Paul Binfield said punters had latched on to the horse, with Paddy Power continuing to lay Extremely Zain throughout the morning at the shorter prices. That steady pressure from backers turned the 48-hour stage into a sharp late-market shift, and it is the kind of move that tends to draw attention fast when York races are on the line.
Binfield said Extremely Zain was as big as 5-1 at the 48-hour stage and that it had been one-way traffic since, with the horse now 7-4. For a race like the 2.25 at York, that sort of change tells punters where the money is going and why bookmakers are keeping a close watch on the field before the off.

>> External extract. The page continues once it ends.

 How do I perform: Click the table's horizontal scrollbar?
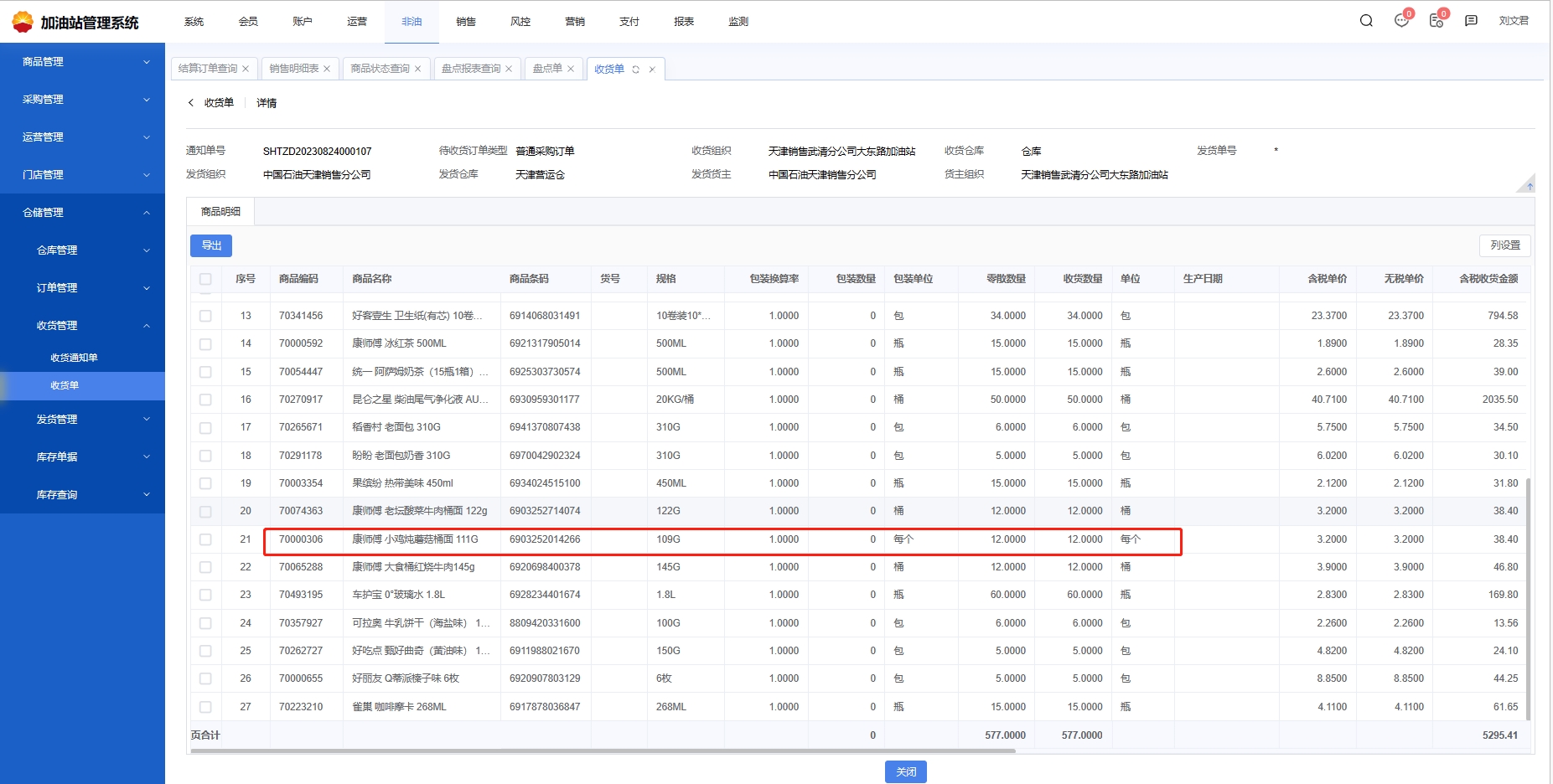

The same morning also brought movement in the Macmillan Sprint Handicap at 3.35, the day's main betting race at York. First Legion halved to 10-1 from 20, Thunder Call was backed into 7-2 from 9-2, Red Spells Danger shortened to 9-2 from 11-2 and Advertised moved to 7-1 from 10. First Legion won over course and distance on his debut in May last year but is 0-10 since, although he did show some life this season with a fifth at York last month.
That York focus sat alongside wider ITV racing interest at Sandown and Chester, where market moves were also in play. But at York, the strongest signal came from Extremely Zain, whose support was enough to make him the best-backed runner in the 2.25 and the horse punters were most willing to follow on Saturday morning.
The bigger picture is that York's feature betting interest can change quickly once the money starts landing, and the next test is whether Extremely Zain's market strength is matched on the track when the race is run. The Macmillan Sprint Handicap will also show whether the support behind First Legion and the other movers was sharp money or just another morning surge before the tapes go up.